Your assignment: Locate the word "menu" in the data below, then copy every line that holds it.

──────── Data extracts

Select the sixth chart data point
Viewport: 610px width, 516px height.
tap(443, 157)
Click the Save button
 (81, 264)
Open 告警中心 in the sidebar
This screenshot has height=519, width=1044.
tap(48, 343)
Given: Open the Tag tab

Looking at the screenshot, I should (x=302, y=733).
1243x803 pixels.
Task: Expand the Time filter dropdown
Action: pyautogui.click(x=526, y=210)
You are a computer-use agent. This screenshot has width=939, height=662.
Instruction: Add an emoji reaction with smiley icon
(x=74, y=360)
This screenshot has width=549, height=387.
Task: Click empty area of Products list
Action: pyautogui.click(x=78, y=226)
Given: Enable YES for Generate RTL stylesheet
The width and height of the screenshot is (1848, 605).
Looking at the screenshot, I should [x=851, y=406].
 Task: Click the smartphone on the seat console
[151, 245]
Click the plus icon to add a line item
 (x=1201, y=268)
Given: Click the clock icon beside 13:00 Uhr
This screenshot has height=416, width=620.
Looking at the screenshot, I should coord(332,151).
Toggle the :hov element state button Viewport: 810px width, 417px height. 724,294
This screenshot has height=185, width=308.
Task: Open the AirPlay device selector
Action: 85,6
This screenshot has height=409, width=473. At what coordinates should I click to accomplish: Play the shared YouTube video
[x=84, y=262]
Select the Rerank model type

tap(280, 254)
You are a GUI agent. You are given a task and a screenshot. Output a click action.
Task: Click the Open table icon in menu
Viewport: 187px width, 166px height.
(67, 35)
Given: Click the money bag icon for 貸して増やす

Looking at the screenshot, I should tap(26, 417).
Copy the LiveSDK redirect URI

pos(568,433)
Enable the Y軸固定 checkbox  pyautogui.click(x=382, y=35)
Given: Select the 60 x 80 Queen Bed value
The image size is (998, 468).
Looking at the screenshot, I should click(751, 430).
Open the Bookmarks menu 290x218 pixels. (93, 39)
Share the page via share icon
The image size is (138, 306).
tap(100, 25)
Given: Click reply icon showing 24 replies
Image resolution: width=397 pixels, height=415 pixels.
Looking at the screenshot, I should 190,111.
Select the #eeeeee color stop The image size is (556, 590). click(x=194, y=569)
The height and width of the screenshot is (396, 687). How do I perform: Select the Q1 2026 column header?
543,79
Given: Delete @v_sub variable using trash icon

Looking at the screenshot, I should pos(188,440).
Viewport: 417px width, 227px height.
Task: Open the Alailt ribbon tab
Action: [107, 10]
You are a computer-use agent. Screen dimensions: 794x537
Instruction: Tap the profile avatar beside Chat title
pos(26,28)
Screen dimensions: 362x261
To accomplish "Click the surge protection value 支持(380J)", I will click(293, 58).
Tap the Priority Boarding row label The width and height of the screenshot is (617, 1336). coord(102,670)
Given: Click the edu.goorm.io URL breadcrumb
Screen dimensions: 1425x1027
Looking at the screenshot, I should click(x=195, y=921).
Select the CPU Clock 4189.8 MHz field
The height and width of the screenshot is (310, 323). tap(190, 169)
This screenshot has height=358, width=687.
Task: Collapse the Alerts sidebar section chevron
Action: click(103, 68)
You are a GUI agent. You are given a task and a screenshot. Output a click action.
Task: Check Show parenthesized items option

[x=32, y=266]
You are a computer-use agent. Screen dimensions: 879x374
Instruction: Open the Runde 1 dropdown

────────────────

Your response:
Task: Click the Open table icon in menu
Open the Bookmarks menu 290x218 pixels. (93, 39)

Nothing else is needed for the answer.